Makaradwaj

Makaradwaj

Nella stanza sul retro, il makaradwaj, re delle spezie, troneggia solo su uno scaffale tutto per lui. E’ rimasto lì ad aspettare, con la certezza che un giorno sarei venuta da lui. Prima o poi. Giorni mesi anni. Non ha importanza per il makaradwaj, conquistatore del tempo.
Prendo in mano la lunga fiala sottile, la stringo fino a quando non si intiepidisce.
Makaradwaj sono qui come tu hai predetto, io Tilo il cui tempo sta per finire. Io Tilo pronta a infrangere l’ultima regola, la più sacra di tutte.
“Quale” chiede il makaradwaj.
Makaradwaj che già sai la risposta, perchè vuoi farmela pronunciare.

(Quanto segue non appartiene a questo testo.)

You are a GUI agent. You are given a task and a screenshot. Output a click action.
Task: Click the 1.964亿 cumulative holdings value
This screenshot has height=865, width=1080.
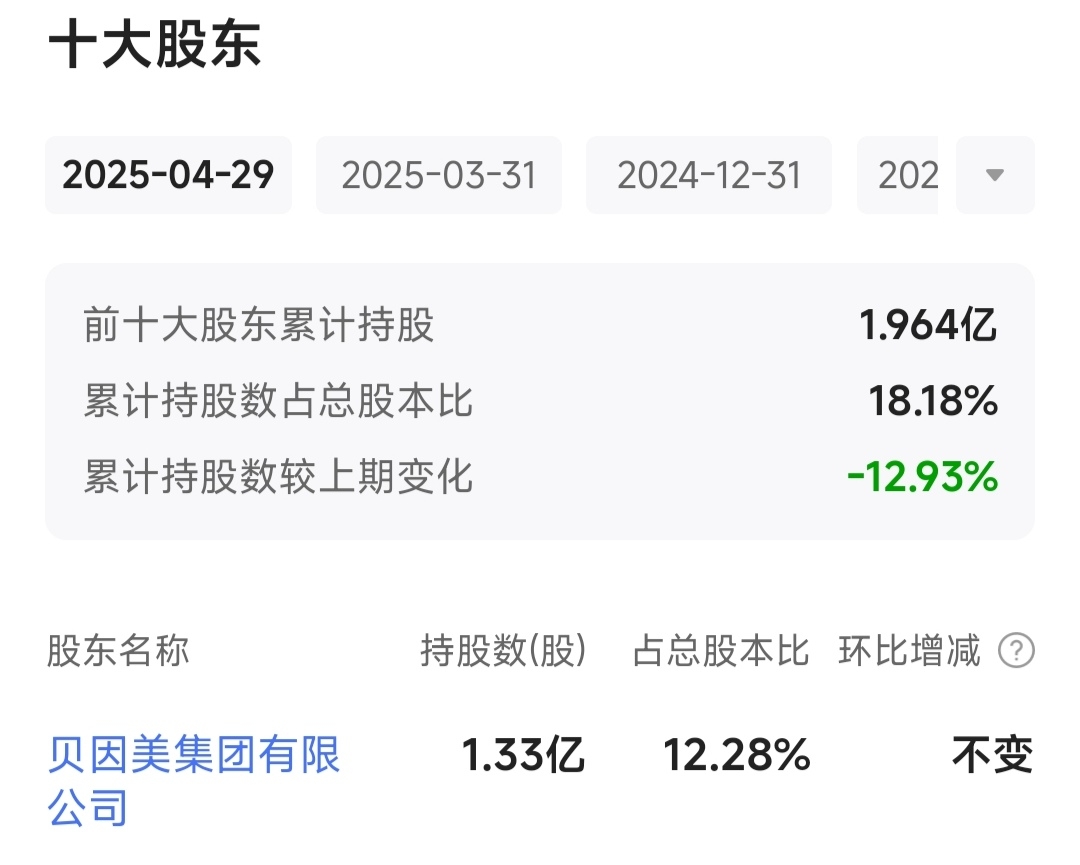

Ma la spezia aspetta in silenzio, finché…
Dammi la bellezza, makaradwaj, una bellezza quale non si è mai vista sulla terra. Una bellezza cento volte superiore a quanto lui immagina. Per una notte sola. La sua pelle ne sarà abbagliata, le sue dita ne porteranno il marchio per sempre. E così mai più starà con un’altra donna senza ricordare e rimpiangere.
La risata della spezia è bassa e profonda, ma non ostile.
“Ah, Tilo”.
So di far male a chiedere per me stessa. Non fingerò di pentirmi, non reciterò la parte di chi si vergogna. A testa alta riconosco e ammetto il mio desiderio, sta a te concederlo o negarlo.
“Lo desideri più di quanto ci hai desiderate sull’isola, il giorno in cui ti saresti gettata dagli scogli di granito se la Prima Madre ti avesse detto no?”
Spezie perchè dovete fare sempre paragoni. Ogni desiderio al mondo è diverso dagli altri, come è diverso ogni amore. Tu, nato agli albori del tempo, dovresti saperlo assai meglio di me.
“Rispondi”.
Giudica tu stesso: a lui darò una notte, a voi tutto il resto della mia vita, qualsiasi cosa voi scegliate per me, cento anni sull’isola o un solo momento, conflagrazione e fiamme, nel fuoco di Shampati.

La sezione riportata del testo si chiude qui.